Zeilen mit Zeigedaten:
----------------
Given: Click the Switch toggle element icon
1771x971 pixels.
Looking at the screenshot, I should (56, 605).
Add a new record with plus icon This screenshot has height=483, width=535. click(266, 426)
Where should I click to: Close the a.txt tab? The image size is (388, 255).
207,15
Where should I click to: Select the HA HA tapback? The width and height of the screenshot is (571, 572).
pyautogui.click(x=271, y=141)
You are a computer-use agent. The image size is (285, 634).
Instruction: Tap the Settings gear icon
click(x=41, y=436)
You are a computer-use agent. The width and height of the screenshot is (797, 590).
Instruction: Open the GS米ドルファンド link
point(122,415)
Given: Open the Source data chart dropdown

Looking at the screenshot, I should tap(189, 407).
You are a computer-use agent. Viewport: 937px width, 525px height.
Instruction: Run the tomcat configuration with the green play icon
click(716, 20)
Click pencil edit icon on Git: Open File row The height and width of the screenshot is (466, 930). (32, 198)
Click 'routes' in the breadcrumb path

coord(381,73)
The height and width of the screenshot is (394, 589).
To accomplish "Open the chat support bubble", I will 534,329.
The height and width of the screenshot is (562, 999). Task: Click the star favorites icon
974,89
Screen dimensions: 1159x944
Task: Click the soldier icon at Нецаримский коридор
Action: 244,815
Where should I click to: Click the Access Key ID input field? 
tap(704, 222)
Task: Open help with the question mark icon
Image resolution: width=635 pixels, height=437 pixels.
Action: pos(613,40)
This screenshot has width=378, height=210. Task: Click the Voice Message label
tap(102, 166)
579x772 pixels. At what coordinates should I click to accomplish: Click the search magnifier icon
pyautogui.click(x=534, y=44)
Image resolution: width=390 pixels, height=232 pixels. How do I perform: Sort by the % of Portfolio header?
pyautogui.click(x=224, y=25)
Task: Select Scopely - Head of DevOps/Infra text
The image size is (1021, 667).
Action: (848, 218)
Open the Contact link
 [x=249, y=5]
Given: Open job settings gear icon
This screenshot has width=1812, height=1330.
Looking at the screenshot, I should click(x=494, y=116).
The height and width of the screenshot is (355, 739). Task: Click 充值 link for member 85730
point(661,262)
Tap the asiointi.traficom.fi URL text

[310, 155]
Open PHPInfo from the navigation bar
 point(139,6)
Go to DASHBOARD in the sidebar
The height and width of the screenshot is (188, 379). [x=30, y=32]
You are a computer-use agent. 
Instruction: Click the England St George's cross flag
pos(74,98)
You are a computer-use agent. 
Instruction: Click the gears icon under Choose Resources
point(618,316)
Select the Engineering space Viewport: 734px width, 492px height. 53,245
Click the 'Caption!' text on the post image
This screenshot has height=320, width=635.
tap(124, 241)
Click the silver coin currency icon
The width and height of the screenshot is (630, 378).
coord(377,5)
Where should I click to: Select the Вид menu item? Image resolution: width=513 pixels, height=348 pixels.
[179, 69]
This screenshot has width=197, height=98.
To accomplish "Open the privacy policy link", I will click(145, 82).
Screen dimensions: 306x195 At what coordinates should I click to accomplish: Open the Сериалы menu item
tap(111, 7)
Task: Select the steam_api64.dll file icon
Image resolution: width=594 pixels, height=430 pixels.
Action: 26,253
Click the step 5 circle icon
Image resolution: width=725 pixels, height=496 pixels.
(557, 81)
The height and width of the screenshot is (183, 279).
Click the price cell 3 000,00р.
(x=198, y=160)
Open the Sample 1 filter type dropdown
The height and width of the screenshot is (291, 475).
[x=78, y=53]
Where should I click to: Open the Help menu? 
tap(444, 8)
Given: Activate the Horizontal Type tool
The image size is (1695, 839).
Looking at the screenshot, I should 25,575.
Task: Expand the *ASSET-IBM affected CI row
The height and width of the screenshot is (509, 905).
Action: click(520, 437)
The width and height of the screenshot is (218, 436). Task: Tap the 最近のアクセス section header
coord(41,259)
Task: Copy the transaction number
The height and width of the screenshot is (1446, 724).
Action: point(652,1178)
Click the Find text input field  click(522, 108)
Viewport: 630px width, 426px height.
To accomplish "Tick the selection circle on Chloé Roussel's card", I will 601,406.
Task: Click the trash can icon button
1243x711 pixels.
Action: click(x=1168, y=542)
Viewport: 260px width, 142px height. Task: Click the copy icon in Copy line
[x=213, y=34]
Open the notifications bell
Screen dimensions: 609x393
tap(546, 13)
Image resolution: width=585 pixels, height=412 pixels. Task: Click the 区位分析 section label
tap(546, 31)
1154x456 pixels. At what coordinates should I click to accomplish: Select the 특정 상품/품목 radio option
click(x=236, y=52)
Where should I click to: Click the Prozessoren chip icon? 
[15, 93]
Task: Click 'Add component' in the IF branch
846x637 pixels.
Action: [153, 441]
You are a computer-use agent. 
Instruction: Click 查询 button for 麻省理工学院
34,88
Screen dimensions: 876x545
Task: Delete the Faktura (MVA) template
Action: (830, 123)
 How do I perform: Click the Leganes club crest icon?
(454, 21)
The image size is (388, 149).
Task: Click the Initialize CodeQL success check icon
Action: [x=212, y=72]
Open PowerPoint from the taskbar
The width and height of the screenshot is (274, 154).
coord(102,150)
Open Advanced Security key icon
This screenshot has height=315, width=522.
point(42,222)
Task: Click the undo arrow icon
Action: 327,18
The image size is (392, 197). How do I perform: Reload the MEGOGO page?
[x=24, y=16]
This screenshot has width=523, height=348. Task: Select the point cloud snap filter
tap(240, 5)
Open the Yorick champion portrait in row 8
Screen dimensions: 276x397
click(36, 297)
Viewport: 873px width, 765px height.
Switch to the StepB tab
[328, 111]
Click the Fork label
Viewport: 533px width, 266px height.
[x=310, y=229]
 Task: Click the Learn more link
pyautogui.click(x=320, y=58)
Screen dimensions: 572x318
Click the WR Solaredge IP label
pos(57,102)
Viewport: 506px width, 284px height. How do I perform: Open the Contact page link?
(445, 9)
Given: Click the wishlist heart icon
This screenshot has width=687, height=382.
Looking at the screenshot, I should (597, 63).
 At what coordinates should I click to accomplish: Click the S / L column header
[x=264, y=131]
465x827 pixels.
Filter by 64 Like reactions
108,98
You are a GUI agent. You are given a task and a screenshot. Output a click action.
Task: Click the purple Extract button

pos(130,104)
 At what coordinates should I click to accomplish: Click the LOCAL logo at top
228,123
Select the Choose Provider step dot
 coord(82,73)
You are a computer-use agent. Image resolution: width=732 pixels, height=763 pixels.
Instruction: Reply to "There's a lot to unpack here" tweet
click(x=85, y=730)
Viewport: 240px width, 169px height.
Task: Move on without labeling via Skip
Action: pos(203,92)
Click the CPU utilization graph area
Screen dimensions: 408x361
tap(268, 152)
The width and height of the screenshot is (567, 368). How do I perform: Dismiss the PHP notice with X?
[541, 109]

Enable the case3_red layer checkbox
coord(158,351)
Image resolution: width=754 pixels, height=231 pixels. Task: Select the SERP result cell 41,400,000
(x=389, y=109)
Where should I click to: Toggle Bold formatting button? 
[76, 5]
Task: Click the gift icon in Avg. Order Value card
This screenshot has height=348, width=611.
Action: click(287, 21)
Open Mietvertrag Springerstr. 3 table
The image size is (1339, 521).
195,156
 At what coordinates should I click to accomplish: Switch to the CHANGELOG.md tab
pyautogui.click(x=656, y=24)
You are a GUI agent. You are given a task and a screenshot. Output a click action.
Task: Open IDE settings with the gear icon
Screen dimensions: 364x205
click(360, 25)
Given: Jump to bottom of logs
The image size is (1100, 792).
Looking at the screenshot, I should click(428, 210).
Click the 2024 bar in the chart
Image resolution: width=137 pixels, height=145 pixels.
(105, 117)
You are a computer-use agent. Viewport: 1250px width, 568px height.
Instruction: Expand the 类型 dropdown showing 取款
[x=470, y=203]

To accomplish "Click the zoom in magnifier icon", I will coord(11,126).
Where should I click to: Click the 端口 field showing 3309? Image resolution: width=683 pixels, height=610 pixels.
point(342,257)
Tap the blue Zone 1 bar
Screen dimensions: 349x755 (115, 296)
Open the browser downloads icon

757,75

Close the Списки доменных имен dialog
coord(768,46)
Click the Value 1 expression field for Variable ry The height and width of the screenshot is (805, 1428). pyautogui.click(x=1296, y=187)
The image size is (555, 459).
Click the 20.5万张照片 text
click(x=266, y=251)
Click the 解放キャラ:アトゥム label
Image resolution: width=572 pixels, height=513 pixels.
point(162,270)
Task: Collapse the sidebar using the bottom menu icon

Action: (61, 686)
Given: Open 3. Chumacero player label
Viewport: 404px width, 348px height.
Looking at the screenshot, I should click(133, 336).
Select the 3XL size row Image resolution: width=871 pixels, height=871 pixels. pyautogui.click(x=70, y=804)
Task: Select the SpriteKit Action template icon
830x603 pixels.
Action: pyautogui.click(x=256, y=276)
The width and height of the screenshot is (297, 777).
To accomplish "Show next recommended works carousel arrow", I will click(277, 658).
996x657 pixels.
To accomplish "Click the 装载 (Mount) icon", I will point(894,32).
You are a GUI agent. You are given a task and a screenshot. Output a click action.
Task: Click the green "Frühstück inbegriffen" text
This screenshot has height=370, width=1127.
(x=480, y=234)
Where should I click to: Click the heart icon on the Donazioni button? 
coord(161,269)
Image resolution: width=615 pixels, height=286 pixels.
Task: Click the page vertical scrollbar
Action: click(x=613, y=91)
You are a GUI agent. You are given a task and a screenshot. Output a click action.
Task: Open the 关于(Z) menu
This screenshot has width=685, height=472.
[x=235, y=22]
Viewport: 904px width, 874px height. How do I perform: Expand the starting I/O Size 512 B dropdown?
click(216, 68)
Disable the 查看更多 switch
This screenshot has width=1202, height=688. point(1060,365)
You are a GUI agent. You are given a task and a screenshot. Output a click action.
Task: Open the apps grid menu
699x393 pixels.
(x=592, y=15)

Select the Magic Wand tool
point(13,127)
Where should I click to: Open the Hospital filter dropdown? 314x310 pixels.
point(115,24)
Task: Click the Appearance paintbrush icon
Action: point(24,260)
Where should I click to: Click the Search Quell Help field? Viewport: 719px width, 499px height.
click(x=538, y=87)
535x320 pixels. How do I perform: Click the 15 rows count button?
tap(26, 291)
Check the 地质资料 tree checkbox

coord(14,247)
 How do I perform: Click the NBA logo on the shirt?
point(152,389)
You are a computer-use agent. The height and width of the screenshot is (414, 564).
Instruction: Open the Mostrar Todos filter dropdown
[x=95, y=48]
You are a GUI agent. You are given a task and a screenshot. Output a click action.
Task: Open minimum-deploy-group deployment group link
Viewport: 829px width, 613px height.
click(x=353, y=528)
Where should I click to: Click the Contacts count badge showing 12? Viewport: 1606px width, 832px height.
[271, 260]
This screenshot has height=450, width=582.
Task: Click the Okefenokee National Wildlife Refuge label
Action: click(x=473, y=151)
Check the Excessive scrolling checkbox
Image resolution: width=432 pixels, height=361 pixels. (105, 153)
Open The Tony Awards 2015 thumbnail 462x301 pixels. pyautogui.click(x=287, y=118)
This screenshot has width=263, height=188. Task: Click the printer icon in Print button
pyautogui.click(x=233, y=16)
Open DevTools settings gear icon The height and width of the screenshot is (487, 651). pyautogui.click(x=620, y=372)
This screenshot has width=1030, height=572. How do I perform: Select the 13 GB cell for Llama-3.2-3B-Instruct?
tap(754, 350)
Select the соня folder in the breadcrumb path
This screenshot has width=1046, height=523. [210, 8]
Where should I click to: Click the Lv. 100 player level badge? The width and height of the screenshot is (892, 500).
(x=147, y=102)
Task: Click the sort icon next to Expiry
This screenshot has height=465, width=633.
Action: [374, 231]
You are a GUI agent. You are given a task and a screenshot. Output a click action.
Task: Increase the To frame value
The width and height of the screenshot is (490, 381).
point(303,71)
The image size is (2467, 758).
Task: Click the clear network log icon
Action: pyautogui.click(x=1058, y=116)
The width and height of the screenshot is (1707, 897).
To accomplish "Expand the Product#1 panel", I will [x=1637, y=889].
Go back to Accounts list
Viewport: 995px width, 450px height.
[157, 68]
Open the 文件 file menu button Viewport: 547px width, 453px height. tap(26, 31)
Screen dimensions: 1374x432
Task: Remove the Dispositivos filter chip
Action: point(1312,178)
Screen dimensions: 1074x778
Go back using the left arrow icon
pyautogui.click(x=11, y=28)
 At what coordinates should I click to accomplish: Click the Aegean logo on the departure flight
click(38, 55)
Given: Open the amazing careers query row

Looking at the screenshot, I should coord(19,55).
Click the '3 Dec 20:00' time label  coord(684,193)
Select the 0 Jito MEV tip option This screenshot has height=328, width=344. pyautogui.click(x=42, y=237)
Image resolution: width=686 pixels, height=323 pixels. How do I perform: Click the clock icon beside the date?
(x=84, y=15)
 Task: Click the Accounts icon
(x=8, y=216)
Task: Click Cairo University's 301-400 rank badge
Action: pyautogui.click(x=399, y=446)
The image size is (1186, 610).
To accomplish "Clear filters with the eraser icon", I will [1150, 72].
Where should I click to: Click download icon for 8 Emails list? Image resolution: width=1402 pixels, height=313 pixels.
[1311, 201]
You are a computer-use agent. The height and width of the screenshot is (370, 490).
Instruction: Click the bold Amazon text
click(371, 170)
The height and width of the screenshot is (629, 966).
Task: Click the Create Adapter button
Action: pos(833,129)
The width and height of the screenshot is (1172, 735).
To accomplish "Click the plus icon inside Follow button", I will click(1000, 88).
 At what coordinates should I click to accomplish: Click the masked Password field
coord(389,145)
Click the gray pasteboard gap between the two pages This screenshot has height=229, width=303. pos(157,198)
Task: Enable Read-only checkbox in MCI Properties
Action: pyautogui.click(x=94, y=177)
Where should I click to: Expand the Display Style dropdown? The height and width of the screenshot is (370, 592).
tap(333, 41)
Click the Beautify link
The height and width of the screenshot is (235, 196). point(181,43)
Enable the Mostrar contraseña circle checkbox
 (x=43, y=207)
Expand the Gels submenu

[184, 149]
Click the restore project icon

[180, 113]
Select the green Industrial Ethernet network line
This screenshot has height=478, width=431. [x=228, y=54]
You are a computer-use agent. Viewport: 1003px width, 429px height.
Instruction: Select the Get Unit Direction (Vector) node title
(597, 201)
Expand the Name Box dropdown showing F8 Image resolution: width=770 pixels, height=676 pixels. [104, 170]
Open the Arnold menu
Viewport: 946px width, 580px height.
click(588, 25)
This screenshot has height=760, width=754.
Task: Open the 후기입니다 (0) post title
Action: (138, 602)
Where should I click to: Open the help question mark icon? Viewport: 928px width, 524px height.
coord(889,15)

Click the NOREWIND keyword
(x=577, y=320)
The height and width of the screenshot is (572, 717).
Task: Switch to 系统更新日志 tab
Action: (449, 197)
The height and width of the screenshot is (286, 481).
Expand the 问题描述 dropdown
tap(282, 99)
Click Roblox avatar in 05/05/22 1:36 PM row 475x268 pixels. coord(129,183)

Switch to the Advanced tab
----------------
AUFGABENSTELLUNG: Übertrage die Zeilen von der Zeile mit „Screen dimensions: 1074x778“ bis zur Zeile mit „tap(333, 41)“, beide eingeschlossen, in eine Markdown-Tabelle mit den Spalten „Nr“ für die laufende Nummer und „Inhalt“ für die jeweilige Zeile. Leerzeilen entfallen dabei.

ENDERGEBNIS:
| Nr | Inhalt |
|---|---|
| 1 | Screen dimensions: 1074x778 |
| 2 | Go back using the left arrow icon |
| 3 | pyautogui.click(x=11, y=28) |
| 4 |  At what coordinates should I click to accomplish: Click the Aegean logo on the departure flight |
| 5 | click(38, 55) |
| 6 | Given: Open the amazing careers query row |
| 7 | Looking at the screenshot, I should coord(19,55). |
| 8 | Click the '3 Dec 20:00' time label  coord(684,193) |
| 9 | Select the 0 Jito MEV tip option This screenshot has height=328, width=344. pyautogui.click(x=42, y=237) |
| 10 | Image resolution: width=686 pixels, height=323 pixels. How do I perform: Click the clock icon beside the date? |
| 11 | (x=84, y=15) |
| 12 |  Task: Click the Accounts icon |
| 13 | (x=8, y=216) |
| 14 | Task: Click Cairo University's 301-400 rank badge |
| 15 | Action: pyautogui.click(x=399, y=446) |
| 16 | The image size is (1186, 610). |
| 17 | To accomplish "Clear filters with the eraser icon", I will [1150, 72]. |
| 18 | Where should I click to: Click download icon for 8 Emails list? Image resolution: width=1402 pixels, height=313 pixels. |
| 19 | [1311, 201] |
| 20 | You are a computer-use agent. The height and width of the screenshot is (370, 490). |
| 21 | Instruction: Click the bold Amazon text |
| 22 | click(371, 170) |
| 23 | The height and width of the screenshot is (629, 966). |
| 24 | Task: Click the Create Adapter button |
| 25 | Action: pos(833,129) |
| 26 | The width and height of the screenshot is (1172, 735). |
| 27 | To accomplish "Click the plus icon inside Follow button", I will click(1000, 88). |
| 28 |  At what coordinates should I click to accomplish: Click the masked Password field |
| 29 | coord(389,145) |
| 30 | Click the gray pasteboard gap between the two pages This screenshot has height=229, width=303. pos(157,198) |
| 31 | Task: Enable Read-only checkbox in MCI Properties |
| 32 | Action: pyautogui.click(x=94, y=177) |
| 33 | Where should I click to: Expand the Display Style dropdown? The height and width of the screenshot is (370, 592). |
| 34 | tap(333, 41) |